- [EXERCISE BRIEF]: Reproduce the entries below in full and without error.
=-=-=-=-=
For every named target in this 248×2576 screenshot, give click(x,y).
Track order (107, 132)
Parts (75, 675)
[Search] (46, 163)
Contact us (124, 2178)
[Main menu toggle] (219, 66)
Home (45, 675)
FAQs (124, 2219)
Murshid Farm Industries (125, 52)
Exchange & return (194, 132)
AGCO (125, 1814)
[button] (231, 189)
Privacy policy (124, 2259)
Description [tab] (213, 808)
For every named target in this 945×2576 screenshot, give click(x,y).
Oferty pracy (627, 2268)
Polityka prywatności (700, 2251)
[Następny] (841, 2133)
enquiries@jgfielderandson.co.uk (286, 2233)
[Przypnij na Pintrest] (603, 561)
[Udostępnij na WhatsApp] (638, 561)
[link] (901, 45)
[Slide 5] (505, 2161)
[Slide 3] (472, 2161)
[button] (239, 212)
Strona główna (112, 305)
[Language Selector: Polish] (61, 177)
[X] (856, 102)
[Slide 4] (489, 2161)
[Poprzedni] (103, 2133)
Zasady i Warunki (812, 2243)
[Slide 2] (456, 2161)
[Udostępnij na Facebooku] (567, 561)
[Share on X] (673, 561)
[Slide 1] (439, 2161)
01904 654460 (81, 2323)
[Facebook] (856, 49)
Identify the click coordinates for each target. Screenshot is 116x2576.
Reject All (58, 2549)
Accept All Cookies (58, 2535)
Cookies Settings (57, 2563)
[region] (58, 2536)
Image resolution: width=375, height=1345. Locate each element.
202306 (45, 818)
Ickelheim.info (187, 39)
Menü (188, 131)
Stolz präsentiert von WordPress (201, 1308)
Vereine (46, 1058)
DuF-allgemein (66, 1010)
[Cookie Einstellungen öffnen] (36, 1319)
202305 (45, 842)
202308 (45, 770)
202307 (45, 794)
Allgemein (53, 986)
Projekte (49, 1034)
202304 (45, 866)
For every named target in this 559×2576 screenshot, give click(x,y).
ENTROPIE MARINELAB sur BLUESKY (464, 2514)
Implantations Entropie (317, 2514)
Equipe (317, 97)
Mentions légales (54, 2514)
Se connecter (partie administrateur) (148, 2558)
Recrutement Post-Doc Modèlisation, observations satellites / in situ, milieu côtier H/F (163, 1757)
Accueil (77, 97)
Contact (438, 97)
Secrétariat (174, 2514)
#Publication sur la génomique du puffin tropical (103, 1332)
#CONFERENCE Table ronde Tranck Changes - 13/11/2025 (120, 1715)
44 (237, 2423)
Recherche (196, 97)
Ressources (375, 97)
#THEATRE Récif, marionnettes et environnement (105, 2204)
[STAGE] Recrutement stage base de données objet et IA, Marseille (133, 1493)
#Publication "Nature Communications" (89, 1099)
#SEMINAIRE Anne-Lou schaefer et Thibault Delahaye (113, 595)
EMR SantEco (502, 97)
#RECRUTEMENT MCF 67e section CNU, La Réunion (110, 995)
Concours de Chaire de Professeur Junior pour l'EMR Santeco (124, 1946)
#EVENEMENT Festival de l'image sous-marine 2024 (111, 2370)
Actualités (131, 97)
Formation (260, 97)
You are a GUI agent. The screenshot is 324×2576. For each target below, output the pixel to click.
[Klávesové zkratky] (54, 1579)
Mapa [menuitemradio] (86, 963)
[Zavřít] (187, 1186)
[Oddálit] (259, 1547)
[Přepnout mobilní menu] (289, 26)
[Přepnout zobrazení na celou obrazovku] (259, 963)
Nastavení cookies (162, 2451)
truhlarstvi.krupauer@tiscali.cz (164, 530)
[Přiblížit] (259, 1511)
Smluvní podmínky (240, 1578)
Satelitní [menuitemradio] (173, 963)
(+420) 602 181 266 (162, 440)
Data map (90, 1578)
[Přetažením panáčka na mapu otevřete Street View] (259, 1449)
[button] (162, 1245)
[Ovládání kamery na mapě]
=-=-=-=-=
- [REPLY TO THE TASK]:
For every named target in this 248×2576 screenshot, give click(x,y).
Track order (107, 132)
Parts (75, 675)
[Search] (46, 163)
Contact us (124, 2178)
[Main menu toggle] (219, 66)
Home (45, 675)
FAQs (124, 2219)
Murshid Farm Industries (125, 52)
Exchange & return (194, 132)
AGCO (125, 1814)
[button] (231, 189)
Privacy policy (124, 2259)
Description [tab] (213, 808)
For every named target in this 945×2576 screenshot, give click(x,y).
Oferty pracy (627, 2268)
Polityka prywatności (700, 2251)
[Następny] (841, 2133)
enquiries@jgfielderandson.co.uk (286, 2233)
[Przypnij na Pintrest] (603, 561)
[Udostępnij na WhatsApp] (638, 561)
[link] (901, 45)
[Slide 5] (505, 2161)
[Slide 3] (472, 2161)
[button] (239, 212)
Strona główna (112, 305)
[Language Selector: Polish] (61, 177)
[X] (856, 102)
[Slide 4] (489, 2161)
[Poprzedni] (103, 2133)
Zasady i Warunki (812, 2243)
[Slide 2] (456, 2161)
[Udostępnij na Facebooku] (567, 561)
[Share on X] (673, 561)
[Slide 1] (439, 2161)
01904 654460 (81, 2323)
[Facebook] (856, 49)
Identify the click coordinates for each target. Screenshot is 116x2576.
Reject All (58, 2549)
Accept All Cookies (58, 2535)
Cookies Settings (57, 2563)
[region] (58, 2536)
Image resolution: width=375, height=1345. Locate each element.
202306 (45, 818)
Ickelheim.info (187, 39)
Menü (188, 131)
Stolz präsentiert von WordPress (201, 1308)
Vereine (46, 1058)
DuF-allgemein (66, 1010)
[Cookie Einstellungen öffnen] (36, 1319)
202305 (45, 842)
202308 (45, 770)
202307 (45, 794)
Allgemein (53, 986)
Projekte (49, 1034)
202304 (45, 866)
For every named target in this 559×2576 screenshot, give click(x,y).
ENTROPIE MARINELAB sur BLUESKY (464, 2514)
Implantations Entropie (317, 2514)
Equipe (317, 97)
Mentions légales (54, 2514)
Se connecter (partie administrateur) (148, 2558)
Recrutement Post-Doc Modèlisation, observations satellites / in situ, milieu côtier H/F (163, 1757)
Accueil (77, 97)
Contact (438, 97)
Secrétariat (174, 2514)
#Publication sur la génomique du puffin tropical (103, 1332)
#CONFERENCE Table ronde Tranck Changes - 13/11/2025 (120, 1715)
44 (237, 2423)
Recherche (196, 97)
Ressources (375, 97)
#THEATRE Récif, marionnettes et environnement (105, 2204)
[STAGE] Recrutement stage base de données objet et IA, Marseille (133, 1493)
#Publication "Nature Communications" (89, 1099)
#SEMINAIRE Anne-Lou schaefer et Thibault Delahaye (113, 595)
EMR SantEco (502, 97)
#RECRUTEMENT MCF 67e section CNU, La Réunion (110, 995)
Concours de Chaire de Professeur Junior pour l'EMR Santeco (124, 1946)
#EVENEMENT Festival de l'image sous-marine 2024 (111, 2370)
Actualités (131, 97)
Formation (260, 97)
You are a GUI agent. The screenshot is 324×2576. For each target below, output the pixel to click.
[Klávesové zkratky] (54, 1579)
Mapa [menuitemradio] (86, 963)
[Zavřít] (187, 1186)
[Oddálit] (259, 1547)
[Přepnout mobilní menu] (289, 26)
[Přepnout zobrazení na celou obrazovku] (259, 963)
Nastavení cookies (162, 2451)
truhlarstvi.krupauer@tiscali.cz (164, 530)
[Přiblížit] (259, 1511)
Smluvní podmínky (240, 1578)
Satelitní [menuitemradio] (173, 963)
(+420) 602 181 266 (162, 440)
Data map (90, 1578)
[Přetažením panáčka na mapu otevřete Street View] (259, 1449)
[button] (162, 1245)
[Ovládání kamery na mapě]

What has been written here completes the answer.